Can you please summarize what pilot #2 is about?
Pilot #2 targets a very large scale sensibility analysis. A sensibility analysis identifies how the input parameters influence the outputs of numerical simulations, and it is a fundamental part of Uncertainty Quantification (UQ). In the industrial context of EDF (power generation) this is a critical task that is often required by governmental control authorities. However UQ techniques are generally very cumbersome, requiring numerous re-executions of the same numerical simulation with varying parameters. Within REGALE we target a really large sensibility analysis that will require to process about 1PB of data, an amount that even on a supercomputer is not easy to store.
What is the research field?
This is a multidisciplinary research in the convergence of UQ (Uncertainty Quantification) and HPC (High Performance Computing). Furthermore, UQ is a field that uses statistics in the context of numerical simulation. In our research, iterative statistics methods and asynchronous HPC techniques play a very important role.
What are the main challenges in your pilot?
Storing 1PB of data on the file system is not an option (too large, too costly, too slow). We need on-line solutions where the data is processed as soon as produced without being stored. This is where the Melissa framework, co-developed between EDF and UGA/INRIA comes to the rescue. Melissa harnesses very innovative approaches such as iterative statistics, a flexible fault-tolerant and elastic architecture to enable large ubiquitous sensibility analysis, i.e. at full temporal and spatial resolution.
HPC is fundamental. Large scale sensibility analysis are just not possible without it. To give some numbers, the largest analysis performed with Melissa used 30K compute cores to execute 80 000 simulation runs and, at the same time, process on-the-fly the 288TB of data generated.

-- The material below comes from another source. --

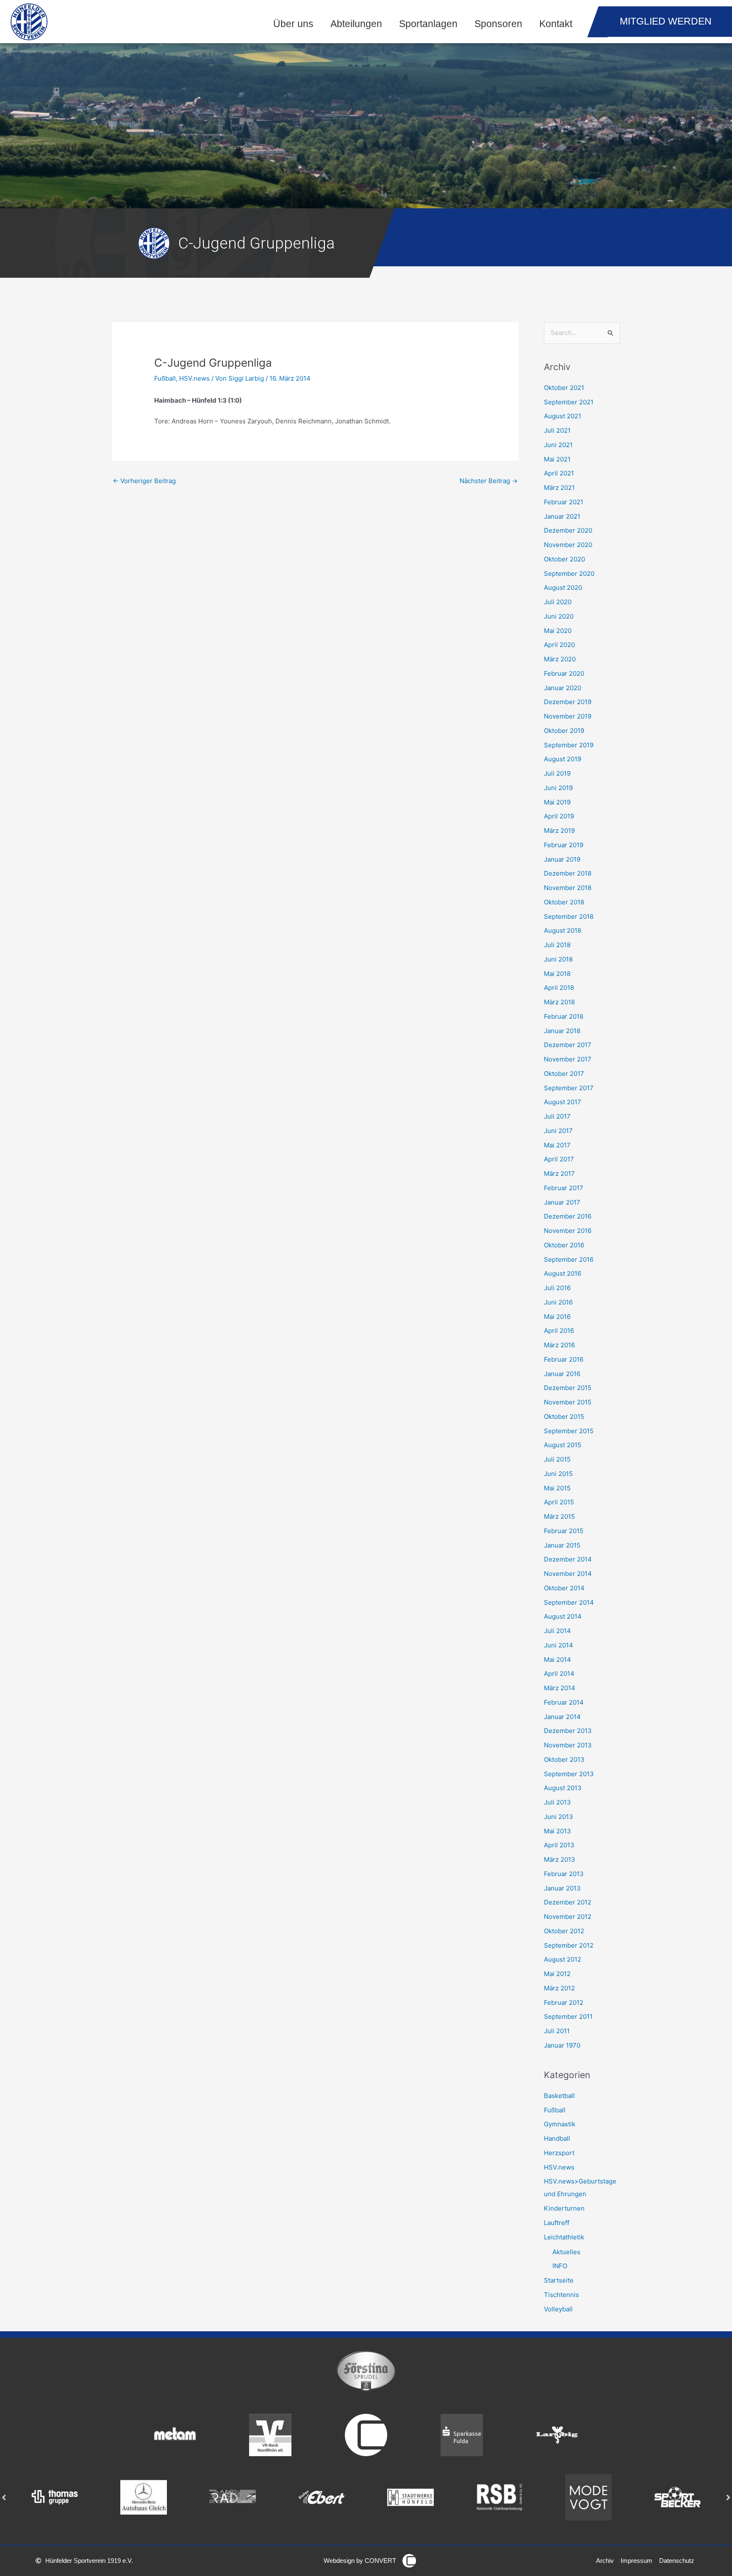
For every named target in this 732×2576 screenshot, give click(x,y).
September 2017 (568, 1088)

What do you expect from REGALE?
REGALE will enable to push forward today’s limits of sensibility analysis and UQ. We will rely on advanced resource allocation methods and energy monitoring tools developed by REGALE to optimize Melissa energy consumption, push its efficiency and performance. We are preparing Melissa for being capable of leveraging the full potential of the up-coming Exascale machines. This is a critical step towards developing digital twins of complex systems.